For instance, Figure 5(A3) outlines the percentage change in cumulative sedimentation (erosion or deposition) observed in the vicinity of these devices, characterized by their dimensions of 2 m × 2 m × (1–2 m) (length × width × height). During a storm lasting 36 h, with significant wave heights ( H s ) of 6 m, the presence of the array’s structures leads to a reduction in significant wave height by 2–4% within 2–10 m downstream (Figure 5(A1); note that Figure 5(A1) and Figure 6(B1) share the same colorbar limits for ease of visual comparison). As a consequence, the near-bed orbital velocity and ensuing bed shear stress exhibit a noticeable decrease (Figure 5(A2)). Furthermore, the cumulative sedimentation response reveals around a 50% increase in erosion, increasing from 80 cm of erosion to 120 cm when the MHK devices are present. This heightened erosion predominantly occurs along the downstream edge of the devices, gradually tapering off approximately 10 m downstream. Conversely, on the upstream edge of the devices, cumulative erosion decreases from around 60 cm to approximately 40 cm (Figure 5(A3)).

4.1.2. Long-Term Morphologic Response

The model is executed under mean wave conditions for a duration of 1.25 years (454 days) to assess the influence of the structural presence of the MHK array on near-field morphodynamics. The introduction of the MHK array exerts a minimal effect on significant wave height and the subsequent bed shear stress, with changes amounting to less than 1%. Consequently, the near-field morphodynamic conditions do not exhibit significant alterations in the long term (Figure 6(B1–B3)). Over the course of 454 days, a net deposition of approximately 10 cm is observed downstream of the designated location for the devices. This deposition undergoes a marginal increase, on the order of millimeters, following the array’s deployment, constituting an increase in deposition of approximately 0.3% (Figure 6(B3)).
Our examination of the static modeling of the MHK array reveals that near-field morphology is notably more susceptible to alterations during a severe North Carolina (NC) storm condition, characterized by significant wave heights ( H s ) of 6 m and peak periods ( T p ) of 13 s, sustained over a 36 h period, compared to the effects observed over the course of a year under average NC wave conditions. To provide a more comprehensive morphodynamic analysis, we further explored the array’s impact on local bed levels, taking into account energy dissipation due to MHK energy absorption.

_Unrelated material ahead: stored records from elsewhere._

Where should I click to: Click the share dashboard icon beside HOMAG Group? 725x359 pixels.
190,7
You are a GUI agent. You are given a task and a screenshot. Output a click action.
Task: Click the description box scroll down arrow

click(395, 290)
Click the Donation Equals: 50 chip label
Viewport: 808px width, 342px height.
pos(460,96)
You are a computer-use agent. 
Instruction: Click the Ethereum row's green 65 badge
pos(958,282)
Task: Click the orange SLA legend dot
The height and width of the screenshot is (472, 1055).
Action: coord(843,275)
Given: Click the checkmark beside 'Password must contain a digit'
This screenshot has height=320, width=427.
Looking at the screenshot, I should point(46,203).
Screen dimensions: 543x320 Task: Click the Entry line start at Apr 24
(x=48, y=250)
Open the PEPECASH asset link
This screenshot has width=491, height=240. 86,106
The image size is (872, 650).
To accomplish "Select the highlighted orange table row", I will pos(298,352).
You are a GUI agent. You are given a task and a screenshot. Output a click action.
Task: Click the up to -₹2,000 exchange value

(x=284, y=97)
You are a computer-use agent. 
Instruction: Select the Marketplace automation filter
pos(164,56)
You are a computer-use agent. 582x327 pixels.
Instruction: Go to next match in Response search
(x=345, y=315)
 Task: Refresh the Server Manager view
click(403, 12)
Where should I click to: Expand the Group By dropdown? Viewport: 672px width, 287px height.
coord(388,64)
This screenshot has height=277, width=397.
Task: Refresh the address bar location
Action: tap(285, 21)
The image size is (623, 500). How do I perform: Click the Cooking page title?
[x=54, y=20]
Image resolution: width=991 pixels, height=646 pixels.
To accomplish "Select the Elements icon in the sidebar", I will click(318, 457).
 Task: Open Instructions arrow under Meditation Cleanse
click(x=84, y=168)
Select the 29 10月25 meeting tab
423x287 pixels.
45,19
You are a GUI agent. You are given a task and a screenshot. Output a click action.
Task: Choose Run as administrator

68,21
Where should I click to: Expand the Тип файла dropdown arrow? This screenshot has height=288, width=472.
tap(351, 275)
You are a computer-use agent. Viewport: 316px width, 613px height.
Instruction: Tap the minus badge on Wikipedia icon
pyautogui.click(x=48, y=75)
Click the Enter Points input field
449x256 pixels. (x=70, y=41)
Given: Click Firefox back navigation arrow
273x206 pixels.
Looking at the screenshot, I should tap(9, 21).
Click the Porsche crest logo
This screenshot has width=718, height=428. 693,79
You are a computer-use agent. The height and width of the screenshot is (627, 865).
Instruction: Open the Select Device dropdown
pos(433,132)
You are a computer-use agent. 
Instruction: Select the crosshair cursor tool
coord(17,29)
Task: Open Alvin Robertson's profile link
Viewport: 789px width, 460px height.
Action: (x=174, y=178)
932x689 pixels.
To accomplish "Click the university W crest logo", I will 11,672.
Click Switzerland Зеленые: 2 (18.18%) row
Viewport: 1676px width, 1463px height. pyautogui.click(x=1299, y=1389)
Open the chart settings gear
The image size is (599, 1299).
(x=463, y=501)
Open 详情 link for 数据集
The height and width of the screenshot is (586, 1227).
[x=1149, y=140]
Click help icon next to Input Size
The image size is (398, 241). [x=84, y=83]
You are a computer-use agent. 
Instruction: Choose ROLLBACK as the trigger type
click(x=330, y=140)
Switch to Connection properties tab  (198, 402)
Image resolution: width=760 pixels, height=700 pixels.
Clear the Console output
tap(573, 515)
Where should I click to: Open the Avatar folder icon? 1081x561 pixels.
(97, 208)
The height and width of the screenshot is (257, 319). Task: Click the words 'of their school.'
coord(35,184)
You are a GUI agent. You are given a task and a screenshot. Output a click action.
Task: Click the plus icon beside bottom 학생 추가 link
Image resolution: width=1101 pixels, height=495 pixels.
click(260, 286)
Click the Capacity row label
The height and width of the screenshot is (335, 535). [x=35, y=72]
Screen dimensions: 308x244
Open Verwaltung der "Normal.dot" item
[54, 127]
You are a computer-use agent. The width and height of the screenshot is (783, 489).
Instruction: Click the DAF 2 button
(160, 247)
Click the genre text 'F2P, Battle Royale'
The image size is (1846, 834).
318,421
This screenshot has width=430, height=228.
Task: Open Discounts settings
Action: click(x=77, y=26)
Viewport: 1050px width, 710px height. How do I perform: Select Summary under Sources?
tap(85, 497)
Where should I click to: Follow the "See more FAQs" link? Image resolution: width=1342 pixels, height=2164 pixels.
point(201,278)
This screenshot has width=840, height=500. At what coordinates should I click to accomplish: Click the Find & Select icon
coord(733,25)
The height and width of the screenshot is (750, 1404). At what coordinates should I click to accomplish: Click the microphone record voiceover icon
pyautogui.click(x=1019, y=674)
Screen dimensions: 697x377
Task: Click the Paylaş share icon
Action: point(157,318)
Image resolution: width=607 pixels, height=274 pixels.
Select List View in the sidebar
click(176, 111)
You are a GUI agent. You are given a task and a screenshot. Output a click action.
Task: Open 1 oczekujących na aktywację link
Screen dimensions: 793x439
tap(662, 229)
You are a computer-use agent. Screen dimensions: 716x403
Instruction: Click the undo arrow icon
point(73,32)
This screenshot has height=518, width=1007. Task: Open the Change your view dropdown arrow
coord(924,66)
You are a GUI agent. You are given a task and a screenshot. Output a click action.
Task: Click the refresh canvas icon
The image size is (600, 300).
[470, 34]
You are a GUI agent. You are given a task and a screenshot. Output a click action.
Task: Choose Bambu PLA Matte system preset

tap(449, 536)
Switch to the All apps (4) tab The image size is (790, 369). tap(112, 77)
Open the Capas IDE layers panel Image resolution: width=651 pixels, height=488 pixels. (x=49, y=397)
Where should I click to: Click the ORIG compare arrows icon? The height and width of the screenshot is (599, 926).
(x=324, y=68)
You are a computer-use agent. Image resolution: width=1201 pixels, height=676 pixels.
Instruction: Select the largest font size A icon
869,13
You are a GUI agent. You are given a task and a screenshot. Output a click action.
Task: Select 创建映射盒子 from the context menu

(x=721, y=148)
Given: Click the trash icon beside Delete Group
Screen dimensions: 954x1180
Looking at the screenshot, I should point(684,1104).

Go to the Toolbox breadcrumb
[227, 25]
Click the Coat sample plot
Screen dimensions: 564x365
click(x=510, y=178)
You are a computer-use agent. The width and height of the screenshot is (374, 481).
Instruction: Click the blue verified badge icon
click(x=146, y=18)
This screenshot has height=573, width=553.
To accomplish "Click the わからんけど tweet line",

4.2. Modeling Energy Dissipation

In this section, we represented the MHK devices on the bathymetric grid within Delft3D as non-erodible 2 m × 2 m boxes, employing the same approach as in Method A. Additionally, we incorporated these devices as OBSTACLE elements within the wave module of our model, SWAN, with a 30% energy sink. In this study, we opted to model each device’s energy loss within the array individually, in alignment with previous research [11,27,39], as opposed to treating the entire array as a collective energy absorber. Our model of energy loss resulted in a wave height reduction of over 25% downstream of the devices (Figure 7(C1)). Subsequently, bed shear stress and the cumulative sedimentation, significantly influenced by the energy absorption, exhibited notable changes (Figure 7(C2,C3)). We also conducted experiments involving energy absorption under mean wave conditions for a duration of 454 days (Figure 8).
In mean wave conditions, we observe consistent trends in wave height and bed shear stress reduction downstream of the MHK devices, driven by energy absorption (Figure 8(D1,D2)). However, when subjected to mean wave conditions over the course of a year, the energy absorption by the MHKs results in substantial, large-scale erosion around the devices. Consequently, depending on the frequency of storms, the maintenance of these devices may require a specific focus on sediment removal or the implementation of a robust anchoring mechanism to prevent scour-induced failures.
Method A, which represents the devices as static lumps, exhibited a distinct trend of slightly increased wave height (Figure 5(A1)) and bed shear stress (Figure 5(A2)) in the downstream wakes of the devices. This trend contrasted with the findings from Method C (where the devices are represented as dynamic energy sinks, as shown in Figure 7(C1,C2)) and Method D (Figure 8(D1,D2)). The increase in the wave height observed in Method A was primarily due to shoaling effects when the device was modeled solely as a static box on the seafloor, resulting in a reduction in water depth over the device compared to the surrounding ocean floor depths. However, the energy sink of the MHK array as modeled in Methods C and D significantly increased impacts on the surrounding morphology under both mean and storm conditions.

5. Discussion

In this research, we conducted a comprehensive investigation into the hydrodynamic and morphodynamic implications of various MHK arrays using the Delft3D numerical model. Initially, the devices were represented as non-erodible bed-anchored boxes, and their morphodynamic effects were examined under both extreme and mean wave conditions (Method A and B). Subsequently, we introduced the consideration of wave energy absorption, incorporating a 30% energy loss for each device in the array (Method C and D). Under storm conditions and without accounting for energy absorption (Method A), the findings indicated a 50% increase in scour downstream of the devices after a 1.5-day storm (from 0.8 m of net erosion in the base case to 1.2 m of net erosion in Method A). However, when the predominant influence of energy loss was factored in, we observed a significant enhancement of deposition and reduction in erosion downstream (from 0.8 m of net erosion in the base case to 0.2 m of net deposition in Method C). This substantial impact of energy absorption on sedimentation, especially during extreme conditions, holds the potential to mitigate maintenance costs and enhance the devices’ resilience against the forces of large waves.
In the context of prolonged mean wave conditions, our base case revealed a deposition of 10 cm at a water depth of 20 m over the course of a year. When employing the static device structures (Method B), we observed a minor decrease in deposition of 0.5% upstream of the array, accompanied by a slight increase of approximately 0.3% in deposition downstream of the array, translating to net sedimentation changes of less than 1 cm. The introduction of energy absorption in the low-energy mean conditions resulted in a substantial 25–30% reduction in bed shear stress. However, sedimentation changes relative to the base case remained negligible.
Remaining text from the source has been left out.